Ottawa, March 7, 2001 — VCR Inc. announced, in its third annual report to its Council of Champions, that “Canada’s greenhouse gas (GHG) emissions trend line will continue to decelerate as entities capitalize on new opportunities to reduce their individual GHG emissions.”
The non-profit, stand-alone corporation maintains a registry of action plans from more than 760 Canadian organizations committed to voluntarily lower greenhouse gas emissions through documented actions. Its 2000 annual report states that Canada’s 1998 GHG emissions inventory confirms that this trend is continuing.
“In spite of experiencing growth in Gross Domestic Product (GDP) well in excess of that projected when developing projections for GHG emissions under a “Policy as Usual” scenario, Canadians were able to reduce their GHG emissions to a level below that forecast,” the report maintains.
75% of the GHG emissions associated with all Canadian organizations from emission-related economic sectors are represented within the VCR Inc.
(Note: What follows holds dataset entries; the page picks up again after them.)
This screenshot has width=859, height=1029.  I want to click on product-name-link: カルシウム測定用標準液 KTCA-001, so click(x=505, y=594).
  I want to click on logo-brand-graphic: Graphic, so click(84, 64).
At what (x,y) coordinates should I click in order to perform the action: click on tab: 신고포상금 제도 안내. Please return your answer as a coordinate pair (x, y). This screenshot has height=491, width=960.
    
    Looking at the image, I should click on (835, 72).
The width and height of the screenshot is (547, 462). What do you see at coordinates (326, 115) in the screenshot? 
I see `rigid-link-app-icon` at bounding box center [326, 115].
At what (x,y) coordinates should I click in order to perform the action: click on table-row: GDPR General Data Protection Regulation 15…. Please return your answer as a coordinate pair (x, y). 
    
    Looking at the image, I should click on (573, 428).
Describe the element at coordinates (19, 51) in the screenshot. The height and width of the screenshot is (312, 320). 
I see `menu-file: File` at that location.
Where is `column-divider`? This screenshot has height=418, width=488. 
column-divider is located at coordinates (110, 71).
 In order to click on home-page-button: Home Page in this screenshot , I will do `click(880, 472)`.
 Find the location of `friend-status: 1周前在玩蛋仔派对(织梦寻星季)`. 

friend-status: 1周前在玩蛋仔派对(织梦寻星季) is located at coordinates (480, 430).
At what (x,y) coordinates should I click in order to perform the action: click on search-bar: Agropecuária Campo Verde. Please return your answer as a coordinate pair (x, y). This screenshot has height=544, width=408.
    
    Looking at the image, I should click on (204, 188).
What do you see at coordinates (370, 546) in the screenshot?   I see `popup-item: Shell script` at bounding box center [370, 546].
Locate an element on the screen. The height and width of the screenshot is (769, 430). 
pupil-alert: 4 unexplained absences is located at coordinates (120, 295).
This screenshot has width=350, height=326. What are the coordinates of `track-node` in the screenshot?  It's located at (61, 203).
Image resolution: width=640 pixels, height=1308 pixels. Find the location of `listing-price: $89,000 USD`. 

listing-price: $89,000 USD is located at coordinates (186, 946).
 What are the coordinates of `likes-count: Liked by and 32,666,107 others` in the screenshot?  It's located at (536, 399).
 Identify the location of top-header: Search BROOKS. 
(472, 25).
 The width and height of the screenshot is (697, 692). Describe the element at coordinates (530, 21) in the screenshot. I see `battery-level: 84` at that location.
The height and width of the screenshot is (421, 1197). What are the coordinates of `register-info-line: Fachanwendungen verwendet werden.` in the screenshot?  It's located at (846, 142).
Challenge Registry.
Robert Flemington, VCR Inc. president, says “This year’s annual report features organizations from most sectors of the Canadian economy. Many have reduced their GHGs significantly. For example, the Canadian pulp and paper industry states that since 1990 its members have decreased GHG emissions voluntarily by 19.3% on an absolute basis (total emissions) and by 33.4% on a specific basis (emissions per tonne of product).”
Other economic sectors cited in the report include: electric utilities; upstream oil and gas; downstream petroleum; textiles; energy pipelines; colleges; universities; municipalities; health services; governments, coal; and manufacturing and metal mining.
Voluntary Challenge and Registry (VCR Inc.) is a not-for-profit, partnership between the private sector and governments across Canada. Its purpose is to encourage organizations from all sectors of Canada’s economy to voluntarily provide greater accountability for their GHG generation and reduction.
Greenhouse gases are those generated into the atmosphere during everyday economic activity by all sectors of our economy, and include: carbon dioxide, nitrous oxide, methane, hydrofluorocarbons, perfluorocarbons and sulphur hexafluoride. They are widely believed to contribute to global warming and climatic changes.
Note: This 3rd Annual Report can be found at www.vcr-mvr.ca.